======== Source records ========

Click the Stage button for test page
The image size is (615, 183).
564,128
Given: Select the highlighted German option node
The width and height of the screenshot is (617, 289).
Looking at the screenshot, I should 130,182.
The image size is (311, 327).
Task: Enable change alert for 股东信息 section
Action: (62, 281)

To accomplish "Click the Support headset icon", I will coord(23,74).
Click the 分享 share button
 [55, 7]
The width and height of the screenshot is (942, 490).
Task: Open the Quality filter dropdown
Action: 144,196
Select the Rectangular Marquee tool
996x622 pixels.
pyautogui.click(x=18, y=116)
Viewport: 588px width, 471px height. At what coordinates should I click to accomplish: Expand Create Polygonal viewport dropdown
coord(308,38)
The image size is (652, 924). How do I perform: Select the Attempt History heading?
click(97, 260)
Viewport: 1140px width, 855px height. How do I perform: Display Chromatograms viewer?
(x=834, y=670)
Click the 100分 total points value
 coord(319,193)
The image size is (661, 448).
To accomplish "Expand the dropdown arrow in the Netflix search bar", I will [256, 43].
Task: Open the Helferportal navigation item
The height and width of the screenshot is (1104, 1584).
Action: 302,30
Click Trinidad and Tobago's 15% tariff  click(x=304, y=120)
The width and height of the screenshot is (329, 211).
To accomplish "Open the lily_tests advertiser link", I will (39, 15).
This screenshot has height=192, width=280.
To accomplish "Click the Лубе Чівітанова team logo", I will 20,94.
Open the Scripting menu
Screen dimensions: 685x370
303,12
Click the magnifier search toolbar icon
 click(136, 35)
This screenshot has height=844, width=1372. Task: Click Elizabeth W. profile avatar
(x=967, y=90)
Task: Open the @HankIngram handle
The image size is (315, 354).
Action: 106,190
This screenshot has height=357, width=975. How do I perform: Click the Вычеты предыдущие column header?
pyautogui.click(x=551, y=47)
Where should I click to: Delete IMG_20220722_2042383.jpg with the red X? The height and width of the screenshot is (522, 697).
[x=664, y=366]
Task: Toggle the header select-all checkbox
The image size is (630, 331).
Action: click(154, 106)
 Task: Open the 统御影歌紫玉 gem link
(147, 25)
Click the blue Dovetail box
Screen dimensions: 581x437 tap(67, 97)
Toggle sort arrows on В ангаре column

========

### Problem to work on
Line by line, write out the whole listing exactly.

### Response to this exercise
Click the Stage button for test page
The image size is (615, 183).
564,128
Given: Select the highlighted German option node
The width and height of the screenshot is (617, 289).
Looking at the screenshot, I should 130,182.
The image size is (311, 327).
Task: Enable change alert for 股东信息 section
Action: (62, 281)

To accomplish "Click the Support headset icon", I will coord(23,74).
Click the 分享 share button
 [55, 7]
The width and height of the screenshot is (942, 490).
Task: Open the Quality filter dropdown
Action: 144,196
Select the Rectangular Marquee tool
996x622 pixels.
pyautogui.click(x=18, y=116)
Viewport: 588px width, 471px height. At what coordinates should I click to accomplish: Expand Create Polygonal viewport dropdown
coord(308,38)
The image size is (652, 924). How do I perform: Select the Attempt History heading?
click(97, 260)
Viewport: 1140px width, 855px height. How do I perform: Display Chromatograms viewer?
(x=834, y=670)
Click the 100分 total points value
 coord(319,193)
The image size is (661, 448).
To accomplish "Expand the dropdown arrow in the Netflix search bar", I will [256, 43].
Task: Open the Helferportal navigation item
The height and width of the screenshot is (1104, 1584).
Action: 302,30
Click Trinidad and Tobago's 15% tariff  click(x=304, y=120)
The width and height of the screenshot is (329, 211).
To accomplish "Open the lily_tests advertiser link", I will (39, 15).
This screenshot has height=192, width=280.
To accomplish "Click the Лубе Чівітанова team logo", I will 20,94.
Open the Scripting menu
Screen dimensions: 685x370
303,12
Click the magnifier search toolbar icon
 click(136, 35)
This screenshot has height=844, width=1372. Task: Click Elizabeth W. profile avatar
(x=967, y=90)
Task: Open the @HankIngram handle
The image size is (315, 354).
Action: 106,190
This screenshot has height=357, width=975. How do I perform: Click the Вычеты предыдущие column header?
pyautogui.click(x=551, y=47)
Where should I click to: Delete IMG_20220722_2042383.jpg with the red X? The height and width of the screenshot is (522, 697).
[x=664, y=366]
Task: Toggle the header select-all checkbox
The image size is (630, 331).
Action: click(154, 106)
 Task: Open the 统御影歌紫玉 gem link
(147, 25)
Click the blue Dovetail box
Screen dimensions: 581x437 tap(67, 97)
Toggle sort arrows on В ангаре column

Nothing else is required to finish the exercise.